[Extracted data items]

# # #

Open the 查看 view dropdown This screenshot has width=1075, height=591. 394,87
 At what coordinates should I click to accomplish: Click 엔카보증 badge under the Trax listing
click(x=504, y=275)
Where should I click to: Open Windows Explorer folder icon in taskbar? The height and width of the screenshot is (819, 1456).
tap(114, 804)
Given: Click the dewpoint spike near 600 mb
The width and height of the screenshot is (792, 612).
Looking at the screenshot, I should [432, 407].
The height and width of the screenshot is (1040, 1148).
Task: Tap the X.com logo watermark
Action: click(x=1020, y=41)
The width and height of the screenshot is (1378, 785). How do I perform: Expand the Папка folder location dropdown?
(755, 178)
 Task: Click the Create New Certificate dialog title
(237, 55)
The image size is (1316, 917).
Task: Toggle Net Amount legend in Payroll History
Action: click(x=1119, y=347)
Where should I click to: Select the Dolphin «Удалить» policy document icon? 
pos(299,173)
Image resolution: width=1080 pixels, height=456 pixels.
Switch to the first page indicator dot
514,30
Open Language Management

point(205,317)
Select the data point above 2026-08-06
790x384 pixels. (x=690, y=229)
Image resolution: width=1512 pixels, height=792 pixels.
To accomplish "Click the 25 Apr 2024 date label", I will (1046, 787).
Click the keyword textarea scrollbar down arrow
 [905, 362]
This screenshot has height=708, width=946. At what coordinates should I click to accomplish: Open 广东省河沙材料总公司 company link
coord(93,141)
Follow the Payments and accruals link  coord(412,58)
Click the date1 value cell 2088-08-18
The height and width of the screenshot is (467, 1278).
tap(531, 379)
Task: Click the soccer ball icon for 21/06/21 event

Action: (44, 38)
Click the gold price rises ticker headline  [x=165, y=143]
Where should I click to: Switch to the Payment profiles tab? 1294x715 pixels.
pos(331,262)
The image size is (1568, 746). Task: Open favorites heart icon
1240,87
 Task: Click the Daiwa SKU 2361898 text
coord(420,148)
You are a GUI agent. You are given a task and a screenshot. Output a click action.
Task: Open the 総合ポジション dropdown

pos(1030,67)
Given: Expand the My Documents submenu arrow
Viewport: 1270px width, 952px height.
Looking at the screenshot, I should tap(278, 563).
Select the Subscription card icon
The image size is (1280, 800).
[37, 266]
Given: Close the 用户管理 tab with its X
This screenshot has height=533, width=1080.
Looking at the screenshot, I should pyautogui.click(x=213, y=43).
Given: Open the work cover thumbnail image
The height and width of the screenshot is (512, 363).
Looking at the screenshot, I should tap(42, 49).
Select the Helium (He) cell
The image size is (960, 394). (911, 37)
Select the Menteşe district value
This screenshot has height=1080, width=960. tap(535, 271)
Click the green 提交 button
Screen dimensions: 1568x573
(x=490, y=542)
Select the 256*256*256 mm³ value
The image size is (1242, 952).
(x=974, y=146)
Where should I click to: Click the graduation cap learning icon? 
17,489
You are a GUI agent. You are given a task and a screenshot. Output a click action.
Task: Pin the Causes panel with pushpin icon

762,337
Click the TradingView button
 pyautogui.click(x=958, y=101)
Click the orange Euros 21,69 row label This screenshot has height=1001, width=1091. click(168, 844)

# # #

EXERCISE AIM »
Please update the items above by replacing every "dropdown" with "drop-down menu" and leaving everything else unchanged.

OUTPUT »
Open the 查看 view drop-down menu This screenshot has width=1075, height=591. 394,87
 At what coordinates should I click to accomplish: Click 엔카보증 badge under the Trax listing
click(x=504, y=275)
Where should I click to: Open Windows Explorer folder icon in taskbar? The height and width of the screenshot is (819, 1456).
tap(114, 804)
Given: Click the dewpoint spike near 600 mb
The width and height of the screenshot is (792, 612).
Looking at the screenshot, I should [432, 407].
The height and width of the screenshot is (1040, 1148).
Task: Tap the X.com logo watermark
Action: click(x=1020, y=41)
The width and height of the screenshot is (1378, 785). How do I perform: Expand the Папка folder location drop-down menu?
(755, 178)
 Task: Click the Create New Certificate dialog title
(237, 55)
The image size is (1316, 917).
Task: Toggle Net Amount legend in Payroll History
Action: click(x=1119, y=347)
Where should I click to: Select the Dolphin «Удалить» policy document icon? 
pos(299,173)
Image resolution: width=1080 pixels, height=456 pixels.
Switch to the first page indicator dot
514,30
Open Language Management

point(205,317)
Select the data point above 2026-08-06
790x384 pixels. (x=690, y=229)
Image resolution: width=1512 pixels, height=792 pixels.
To accomplish "Click the 25 Apr 2024 date label", I will (1046, 787).
Click the keyword textarea scrollbar down arrow
 [905, 362]
This screenshot has height=708, width=946. At what coordinates should I click to accomplish: Open 广东省河沙材料总公司 company link
coord(93,141)
Follow the Payments and accruals link  coord(412,58)
Click the date1 value cell 2088-08-18
The height and width of the screenshot is (467, 1278).
tap(531, 379)
Task: Click the soccer ball icon for 21/06/21 event

Action: (44, 38)
Click the gold price rises ticker headline  [x=165, y=143]
Where should I click to: Switch to the Payment profiles tab? 1294x715 pixels.
pos(331,262)
The image size is (1568, 746). Task: Open favorites heart icon
1240,87
 Task: Click the Daiwa SKU 2361898 text
coord(420,148)
You are a GUI agent. You are given a task and a screenshot. Output a click action.
Task: Open the 総合ポジション drop-down menu

pos(1030,67)
Given: Expand the My Documents submenu arrow
Viewport: 1270px width, 952px height.
Looking at the screenshot, I should tap(278, 563).
Select the Subscription card icon
The image size is (1280, 800).
[37, 266]
Given: Close the 用户管理 tab with its X
This screenshot has height=533, width=1080.
Looking at the screenshot, I should pyautogui.click(x=213, y=43).
Given: Open the work cover thumbnail image
The height and width of the screenshot is (512, 363).
Looking at the screenshot, I should tap(42, 49).
Select the Helium (He) cell
The image size is (960, 394). (911, 37)
Select the Menteşe district value
This screenshot has height=1080, width=960. tap(535, 271)
Click the green 提交 button
Screen dimensions: 1568x573
(x=490, y=542)
Select the 256*256*256 mm³ value
The image size is (1242, 952).
(x=974, y=146)
Where should I click to: Click the graduation cap learning icon? 
17,489
You are a GUI agent. You are given a task and a screenshot. Output a click action.
Task: Pin the Causes panel with pushpin icon

762,337
Click the TradingView button
 pyautogui.click(x=958, y=101)
Click the orange Euros 21,69 row label This screenshot has height=1001, width=1091. click(168, 844)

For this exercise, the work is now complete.